◆ Stated problem: Rewrite the listing below, changing "Click" to "Tap" and keeping all else the same. Leave the pictures out.

◆ Excerpted records:
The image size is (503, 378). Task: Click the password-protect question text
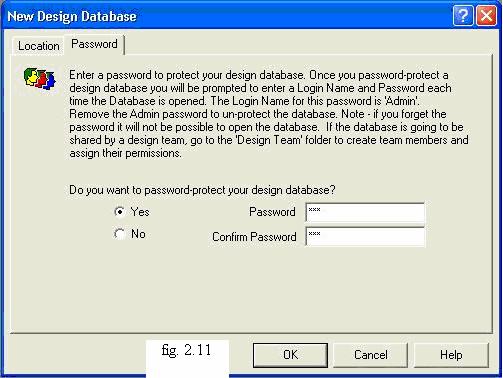[202, 190]
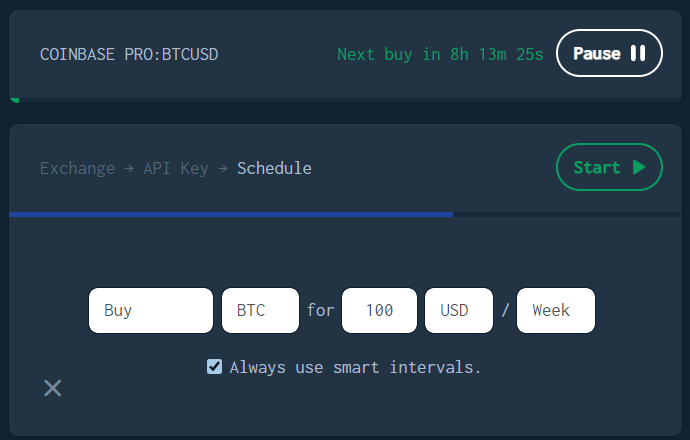690x440 pixels.
Task: Pause the Coinbase Pro BTCUSD schedule
Action: [609, 53]

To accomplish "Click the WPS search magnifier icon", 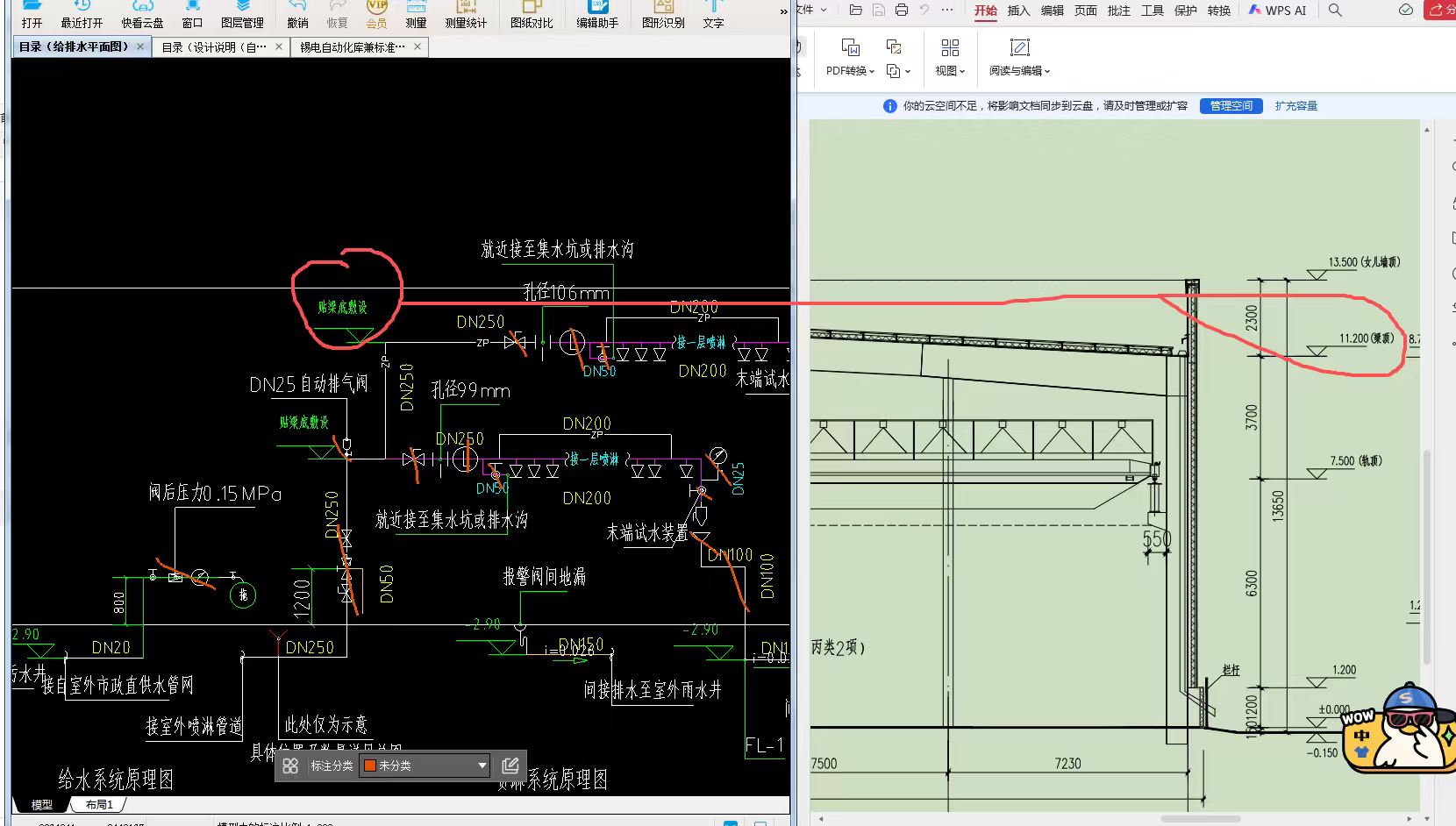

◆ The answer:
The image size is (503, 378). Task: Tap the password-protect question text
[202, 190]
690x440 pixels.
Task: Pause the Coinbase Pro BTCUSD schedule
Action: [609, 53]

To accomplish "Tap the WPS search magnifier icon", 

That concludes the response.